Est-ce que Montréal a pu être mieux immunisé pour la troisième vague, car plus de gens que l’on ne pense avaient contracté la maladie dans les premières vagues et étaient donc immunisés ? Les experts en doutent fortement. M. Lamarre explique que le taux de positivité cumulatif est de 6 % à Montréal contre 4 % pour le reste du Québec. « Ce n’est pas ça qui, selon moi, va faire une grosse différence », dit-il.

D’autres actions ont aussi pu aider Montréal dans sa lutte contre la troisième vague. Dont l’action terrain de groupes communautaires qui ont facilité le dépistage et l’isolement de familles à risque. Et plusieurs initiatives de vaccination.

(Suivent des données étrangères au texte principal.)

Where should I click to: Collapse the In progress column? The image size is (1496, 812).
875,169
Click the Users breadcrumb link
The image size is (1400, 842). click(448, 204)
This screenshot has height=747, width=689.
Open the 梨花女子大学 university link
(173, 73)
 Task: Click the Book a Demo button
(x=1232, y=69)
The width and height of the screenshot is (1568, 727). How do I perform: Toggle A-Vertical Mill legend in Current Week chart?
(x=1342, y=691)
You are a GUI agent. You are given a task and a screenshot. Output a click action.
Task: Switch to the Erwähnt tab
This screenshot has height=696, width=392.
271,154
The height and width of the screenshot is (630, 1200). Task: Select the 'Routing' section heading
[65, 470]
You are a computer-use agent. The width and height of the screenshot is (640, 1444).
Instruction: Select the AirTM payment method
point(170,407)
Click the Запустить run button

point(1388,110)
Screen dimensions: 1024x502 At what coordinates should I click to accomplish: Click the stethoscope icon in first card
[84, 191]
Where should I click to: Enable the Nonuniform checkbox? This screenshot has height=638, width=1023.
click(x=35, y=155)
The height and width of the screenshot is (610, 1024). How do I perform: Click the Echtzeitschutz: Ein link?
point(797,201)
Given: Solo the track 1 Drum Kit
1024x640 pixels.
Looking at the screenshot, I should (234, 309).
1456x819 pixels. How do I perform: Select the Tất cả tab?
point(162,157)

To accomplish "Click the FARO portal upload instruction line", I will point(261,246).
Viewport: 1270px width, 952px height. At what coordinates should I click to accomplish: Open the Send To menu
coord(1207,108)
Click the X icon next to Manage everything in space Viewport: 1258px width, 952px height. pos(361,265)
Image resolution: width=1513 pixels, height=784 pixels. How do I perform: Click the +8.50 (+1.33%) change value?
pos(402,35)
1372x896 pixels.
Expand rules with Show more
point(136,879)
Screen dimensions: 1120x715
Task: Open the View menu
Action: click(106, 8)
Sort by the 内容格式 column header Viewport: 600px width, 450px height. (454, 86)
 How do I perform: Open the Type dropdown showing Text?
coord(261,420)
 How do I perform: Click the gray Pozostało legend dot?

Pour Mme Grandvaux, si Montréal a évité jusqu’à présent la troisième vague, « ça peut redécoller rapidement ». « Oui, la vaccination nous donne des atouts supplémentaires. Mais il faut être prudent dans cette avancée », dit-elle.

Un avis partagé par la Dre Drouin qui dit être « encore dans une approche prudente ». « Si on peut attendre encore un peu et baisser à des taux très bas avant de tout rouvrir, je pense que ça va être gagnant pour tout le monde », dit la Dre Drouin, qui souligne que Montréal « n’est pas à l’abri d’une quatrième vague ».